Instructions for the task.
Among the lines below, copy exactly those from the one with "Task: Click the photo of three rangers" through the one with "Toggle the :hov element state panel", counting both ends.

Stored data entries
☆ ☆ ☆ ☆ ☆ ☆ ☆

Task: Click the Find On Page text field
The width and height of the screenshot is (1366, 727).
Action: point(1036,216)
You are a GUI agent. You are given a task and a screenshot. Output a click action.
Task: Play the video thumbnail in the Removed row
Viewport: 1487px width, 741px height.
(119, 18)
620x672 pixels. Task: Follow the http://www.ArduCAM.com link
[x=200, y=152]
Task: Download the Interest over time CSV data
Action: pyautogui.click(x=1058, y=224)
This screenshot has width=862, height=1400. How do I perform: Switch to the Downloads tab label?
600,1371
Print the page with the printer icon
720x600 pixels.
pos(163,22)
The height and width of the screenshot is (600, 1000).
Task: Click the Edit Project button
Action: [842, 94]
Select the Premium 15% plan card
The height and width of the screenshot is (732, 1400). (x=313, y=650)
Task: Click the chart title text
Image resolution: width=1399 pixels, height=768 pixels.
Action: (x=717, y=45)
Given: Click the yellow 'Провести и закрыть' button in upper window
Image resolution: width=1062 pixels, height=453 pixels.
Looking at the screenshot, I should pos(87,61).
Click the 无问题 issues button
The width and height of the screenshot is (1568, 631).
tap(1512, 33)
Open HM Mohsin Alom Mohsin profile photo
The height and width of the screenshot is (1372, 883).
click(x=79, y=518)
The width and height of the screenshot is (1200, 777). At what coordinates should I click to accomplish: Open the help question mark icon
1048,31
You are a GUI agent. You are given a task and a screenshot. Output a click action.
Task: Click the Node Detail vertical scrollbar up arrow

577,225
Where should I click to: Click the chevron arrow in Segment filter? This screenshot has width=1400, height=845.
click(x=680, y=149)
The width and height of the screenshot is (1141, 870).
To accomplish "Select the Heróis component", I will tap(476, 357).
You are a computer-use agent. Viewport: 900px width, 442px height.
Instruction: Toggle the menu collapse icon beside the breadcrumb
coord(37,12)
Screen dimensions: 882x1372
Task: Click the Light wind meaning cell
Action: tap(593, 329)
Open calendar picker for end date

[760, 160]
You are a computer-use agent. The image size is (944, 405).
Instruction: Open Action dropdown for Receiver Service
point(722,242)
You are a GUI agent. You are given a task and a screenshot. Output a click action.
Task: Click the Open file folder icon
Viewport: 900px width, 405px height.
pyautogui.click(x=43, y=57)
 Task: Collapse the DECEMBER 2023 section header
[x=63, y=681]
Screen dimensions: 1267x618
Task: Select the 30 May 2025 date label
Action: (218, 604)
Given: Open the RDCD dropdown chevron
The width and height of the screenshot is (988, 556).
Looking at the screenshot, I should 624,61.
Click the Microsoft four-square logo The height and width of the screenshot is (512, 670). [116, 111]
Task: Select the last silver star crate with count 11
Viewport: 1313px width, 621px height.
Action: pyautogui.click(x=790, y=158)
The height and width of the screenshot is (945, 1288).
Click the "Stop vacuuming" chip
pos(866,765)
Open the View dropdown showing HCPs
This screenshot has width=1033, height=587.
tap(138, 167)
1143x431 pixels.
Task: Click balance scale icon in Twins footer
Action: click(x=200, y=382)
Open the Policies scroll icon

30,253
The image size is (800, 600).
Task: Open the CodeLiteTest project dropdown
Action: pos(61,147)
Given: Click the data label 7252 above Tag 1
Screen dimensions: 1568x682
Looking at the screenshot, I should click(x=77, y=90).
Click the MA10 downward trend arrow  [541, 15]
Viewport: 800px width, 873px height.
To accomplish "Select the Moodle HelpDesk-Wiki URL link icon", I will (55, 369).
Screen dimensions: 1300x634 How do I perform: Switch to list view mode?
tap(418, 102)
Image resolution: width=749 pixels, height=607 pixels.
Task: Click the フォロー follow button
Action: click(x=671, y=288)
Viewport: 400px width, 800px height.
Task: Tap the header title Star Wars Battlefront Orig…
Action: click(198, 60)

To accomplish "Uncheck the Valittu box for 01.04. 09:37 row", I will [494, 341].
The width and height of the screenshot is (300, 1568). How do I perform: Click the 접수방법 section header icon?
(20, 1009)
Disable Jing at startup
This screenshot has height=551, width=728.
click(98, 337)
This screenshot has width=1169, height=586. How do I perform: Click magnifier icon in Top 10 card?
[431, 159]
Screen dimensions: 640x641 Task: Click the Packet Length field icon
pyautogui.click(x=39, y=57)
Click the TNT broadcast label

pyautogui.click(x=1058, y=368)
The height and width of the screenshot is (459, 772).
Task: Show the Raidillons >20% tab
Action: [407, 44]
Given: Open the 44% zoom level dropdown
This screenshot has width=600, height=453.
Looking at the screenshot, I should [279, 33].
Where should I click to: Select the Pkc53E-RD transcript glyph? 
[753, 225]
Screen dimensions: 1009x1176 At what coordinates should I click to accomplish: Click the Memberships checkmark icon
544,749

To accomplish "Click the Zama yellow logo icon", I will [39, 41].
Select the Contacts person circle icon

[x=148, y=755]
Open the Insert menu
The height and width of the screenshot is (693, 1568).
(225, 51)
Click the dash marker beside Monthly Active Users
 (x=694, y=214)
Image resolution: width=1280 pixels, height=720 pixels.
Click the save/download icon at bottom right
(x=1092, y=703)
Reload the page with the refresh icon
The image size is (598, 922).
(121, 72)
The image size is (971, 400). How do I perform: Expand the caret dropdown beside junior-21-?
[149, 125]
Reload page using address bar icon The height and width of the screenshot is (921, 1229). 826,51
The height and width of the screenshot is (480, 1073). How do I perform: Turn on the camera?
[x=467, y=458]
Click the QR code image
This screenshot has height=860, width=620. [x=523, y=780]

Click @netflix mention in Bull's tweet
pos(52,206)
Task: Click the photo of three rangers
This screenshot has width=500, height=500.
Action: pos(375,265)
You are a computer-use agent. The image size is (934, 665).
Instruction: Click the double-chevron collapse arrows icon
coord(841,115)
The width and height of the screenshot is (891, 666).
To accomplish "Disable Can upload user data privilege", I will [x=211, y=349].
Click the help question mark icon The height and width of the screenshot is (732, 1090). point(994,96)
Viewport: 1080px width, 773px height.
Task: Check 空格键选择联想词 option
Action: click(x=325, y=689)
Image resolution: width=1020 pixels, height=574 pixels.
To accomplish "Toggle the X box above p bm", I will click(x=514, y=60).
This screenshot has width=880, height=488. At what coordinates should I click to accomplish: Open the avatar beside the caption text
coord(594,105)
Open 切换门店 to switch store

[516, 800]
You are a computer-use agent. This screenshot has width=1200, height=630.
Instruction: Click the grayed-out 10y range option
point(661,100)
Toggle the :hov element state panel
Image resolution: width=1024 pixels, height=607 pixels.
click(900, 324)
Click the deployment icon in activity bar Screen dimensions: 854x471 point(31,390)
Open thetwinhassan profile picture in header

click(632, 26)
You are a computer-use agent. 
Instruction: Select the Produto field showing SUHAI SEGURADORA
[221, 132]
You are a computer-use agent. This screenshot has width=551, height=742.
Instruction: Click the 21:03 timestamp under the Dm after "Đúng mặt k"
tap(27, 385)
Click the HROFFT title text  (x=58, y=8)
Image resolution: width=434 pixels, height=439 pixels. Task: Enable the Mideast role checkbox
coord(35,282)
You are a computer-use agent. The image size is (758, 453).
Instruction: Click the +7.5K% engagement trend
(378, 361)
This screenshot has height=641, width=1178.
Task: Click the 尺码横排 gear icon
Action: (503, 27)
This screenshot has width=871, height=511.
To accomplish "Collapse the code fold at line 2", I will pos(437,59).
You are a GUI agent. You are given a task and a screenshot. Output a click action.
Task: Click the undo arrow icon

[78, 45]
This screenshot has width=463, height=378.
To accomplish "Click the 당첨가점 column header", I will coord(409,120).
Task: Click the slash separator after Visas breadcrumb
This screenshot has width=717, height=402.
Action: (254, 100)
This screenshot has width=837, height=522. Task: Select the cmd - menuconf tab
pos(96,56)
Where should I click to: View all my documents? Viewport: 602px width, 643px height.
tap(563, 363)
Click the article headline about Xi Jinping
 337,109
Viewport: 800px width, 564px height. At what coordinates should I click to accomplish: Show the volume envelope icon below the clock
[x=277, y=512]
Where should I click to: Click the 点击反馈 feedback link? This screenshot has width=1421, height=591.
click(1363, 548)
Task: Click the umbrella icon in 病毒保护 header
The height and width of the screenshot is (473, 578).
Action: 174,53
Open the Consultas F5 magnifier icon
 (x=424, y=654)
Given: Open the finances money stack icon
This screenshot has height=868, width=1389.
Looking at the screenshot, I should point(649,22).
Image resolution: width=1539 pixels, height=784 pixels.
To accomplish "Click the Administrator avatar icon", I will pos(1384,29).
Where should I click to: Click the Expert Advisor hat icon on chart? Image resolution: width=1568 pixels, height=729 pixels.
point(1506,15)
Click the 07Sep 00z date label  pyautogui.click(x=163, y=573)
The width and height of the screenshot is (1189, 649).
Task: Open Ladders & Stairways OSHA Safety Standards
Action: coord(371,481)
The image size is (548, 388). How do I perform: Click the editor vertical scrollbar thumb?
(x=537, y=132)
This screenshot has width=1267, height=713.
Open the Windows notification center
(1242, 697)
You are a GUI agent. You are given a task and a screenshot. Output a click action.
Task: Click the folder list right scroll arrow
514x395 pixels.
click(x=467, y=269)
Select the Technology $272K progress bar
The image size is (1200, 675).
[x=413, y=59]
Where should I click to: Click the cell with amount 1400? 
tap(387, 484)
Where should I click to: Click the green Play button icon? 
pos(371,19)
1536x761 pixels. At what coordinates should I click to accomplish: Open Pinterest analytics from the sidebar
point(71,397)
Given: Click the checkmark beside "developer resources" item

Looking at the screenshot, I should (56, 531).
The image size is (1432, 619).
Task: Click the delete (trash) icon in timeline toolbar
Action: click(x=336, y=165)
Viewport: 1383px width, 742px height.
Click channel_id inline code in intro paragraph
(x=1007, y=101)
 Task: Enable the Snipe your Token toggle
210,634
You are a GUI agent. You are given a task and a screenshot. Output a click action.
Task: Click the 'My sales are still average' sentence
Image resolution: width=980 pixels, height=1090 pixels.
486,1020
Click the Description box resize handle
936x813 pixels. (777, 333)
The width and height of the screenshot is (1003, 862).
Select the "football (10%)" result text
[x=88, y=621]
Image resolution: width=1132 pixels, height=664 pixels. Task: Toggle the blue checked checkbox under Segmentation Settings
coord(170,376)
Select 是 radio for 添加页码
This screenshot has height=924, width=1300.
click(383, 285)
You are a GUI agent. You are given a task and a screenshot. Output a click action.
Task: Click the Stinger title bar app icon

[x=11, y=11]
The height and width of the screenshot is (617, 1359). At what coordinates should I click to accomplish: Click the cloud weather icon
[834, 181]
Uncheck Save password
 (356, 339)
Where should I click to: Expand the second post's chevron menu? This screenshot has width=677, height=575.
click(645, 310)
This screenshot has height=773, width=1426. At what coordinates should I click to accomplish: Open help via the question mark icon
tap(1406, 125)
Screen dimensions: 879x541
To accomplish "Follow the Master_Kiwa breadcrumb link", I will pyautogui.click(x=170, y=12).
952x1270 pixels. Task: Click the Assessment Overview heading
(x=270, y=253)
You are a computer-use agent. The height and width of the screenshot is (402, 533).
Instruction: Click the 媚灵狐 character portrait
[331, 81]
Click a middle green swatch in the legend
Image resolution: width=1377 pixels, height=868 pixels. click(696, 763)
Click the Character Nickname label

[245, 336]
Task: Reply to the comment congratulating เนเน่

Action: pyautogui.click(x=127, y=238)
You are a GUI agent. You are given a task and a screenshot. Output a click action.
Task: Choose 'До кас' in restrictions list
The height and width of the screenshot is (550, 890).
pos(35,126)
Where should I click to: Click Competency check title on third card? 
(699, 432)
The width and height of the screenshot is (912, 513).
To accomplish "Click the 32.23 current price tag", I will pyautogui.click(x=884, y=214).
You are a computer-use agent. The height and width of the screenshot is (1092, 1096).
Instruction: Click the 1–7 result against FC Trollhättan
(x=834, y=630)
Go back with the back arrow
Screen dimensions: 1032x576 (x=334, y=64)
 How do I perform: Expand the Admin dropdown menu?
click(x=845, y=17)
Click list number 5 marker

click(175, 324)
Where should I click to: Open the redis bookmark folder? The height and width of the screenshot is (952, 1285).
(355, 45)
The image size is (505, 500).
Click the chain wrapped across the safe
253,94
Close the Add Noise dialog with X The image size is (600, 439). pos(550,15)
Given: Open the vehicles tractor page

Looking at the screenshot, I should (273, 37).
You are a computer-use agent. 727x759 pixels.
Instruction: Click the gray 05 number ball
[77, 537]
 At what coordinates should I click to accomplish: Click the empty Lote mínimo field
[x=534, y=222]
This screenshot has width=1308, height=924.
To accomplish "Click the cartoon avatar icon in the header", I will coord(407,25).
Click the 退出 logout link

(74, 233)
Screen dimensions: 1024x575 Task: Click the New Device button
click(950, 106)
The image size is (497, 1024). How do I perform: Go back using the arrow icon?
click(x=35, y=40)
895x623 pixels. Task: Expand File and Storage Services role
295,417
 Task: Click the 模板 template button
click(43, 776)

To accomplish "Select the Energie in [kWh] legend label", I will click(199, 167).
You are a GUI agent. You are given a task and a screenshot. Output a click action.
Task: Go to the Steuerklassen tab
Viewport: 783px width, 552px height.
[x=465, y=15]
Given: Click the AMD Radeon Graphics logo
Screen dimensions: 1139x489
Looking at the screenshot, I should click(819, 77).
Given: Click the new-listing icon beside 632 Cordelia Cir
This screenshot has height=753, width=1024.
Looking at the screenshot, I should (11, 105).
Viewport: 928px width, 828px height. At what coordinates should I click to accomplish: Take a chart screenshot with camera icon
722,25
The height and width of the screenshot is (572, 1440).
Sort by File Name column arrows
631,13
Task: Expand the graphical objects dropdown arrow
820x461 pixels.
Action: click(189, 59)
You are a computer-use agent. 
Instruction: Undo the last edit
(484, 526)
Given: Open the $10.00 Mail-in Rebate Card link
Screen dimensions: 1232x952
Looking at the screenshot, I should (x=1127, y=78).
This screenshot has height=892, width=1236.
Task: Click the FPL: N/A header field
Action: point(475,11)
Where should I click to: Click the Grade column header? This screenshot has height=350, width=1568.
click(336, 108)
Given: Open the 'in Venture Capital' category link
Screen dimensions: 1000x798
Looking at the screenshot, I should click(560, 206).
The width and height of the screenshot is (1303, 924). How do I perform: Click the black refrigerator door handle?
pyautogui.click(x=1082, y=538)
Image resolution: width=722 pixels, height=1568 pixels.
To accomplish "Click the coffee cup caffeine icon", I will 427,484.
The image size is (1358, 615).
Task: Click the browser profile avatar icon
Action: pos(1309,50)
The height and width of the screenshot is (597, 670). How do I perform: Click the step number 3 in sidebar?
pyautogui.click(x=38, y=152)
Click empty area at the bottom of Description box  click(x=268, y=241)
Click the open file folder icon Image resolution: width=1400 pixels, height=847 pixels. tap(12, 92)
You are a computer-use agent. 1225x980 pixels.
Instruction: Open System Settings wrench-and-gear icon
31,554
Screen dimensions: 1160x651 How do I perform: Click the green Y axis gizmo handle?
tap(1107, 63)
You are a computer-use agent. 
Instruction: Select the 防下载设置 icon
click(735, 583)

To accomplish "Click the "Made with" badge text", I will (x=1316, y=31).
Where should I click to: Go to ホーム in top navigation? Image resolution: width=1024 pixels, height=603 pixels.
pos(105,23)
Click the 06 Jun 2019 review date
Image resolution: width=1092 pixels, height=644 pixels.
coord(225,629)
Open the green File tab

☆ ☆ ☆ ☆ ☆ ☆ ☆

Result of the exercise.
Task: Click the photo of three rangers
This screenshot has width=500, height=500.
Action: pos(375,265)
You are a computer-use agent. The image size is (934, 665).
Instruction: Click the double-chevron collapse arrows icon
coord(841,115)
The width and height of the screenshot is (891, 666).
To accomplish "Disable Can upload user data privilege", I will [x=211, y=349].
Click the help question mark icon The height and width of the screenshot is (732, 1090). point(994,96)
Viewport: 1080px width, 773px height.
Task: Check 空格键选择联想词 option
Action: click(x=325, y=689)
Image resolution: width=1020 pixels, height=574 pixels.
To accomplish "Toggle the X box above p bm", I will click(x=514, y=60).
This screenshot has width=880, height=488. At what coordinates should I click to accomplish: Open the avatar beside the caption text
coord(594,105)
Open 切换门店 to switch store

[516, 800]
You are a computer-use agent. This screenshot has width=1200, height=630.
Instruction: Click the grayed-out 10y range option
point(661,100)
Toggle the :hov element state panel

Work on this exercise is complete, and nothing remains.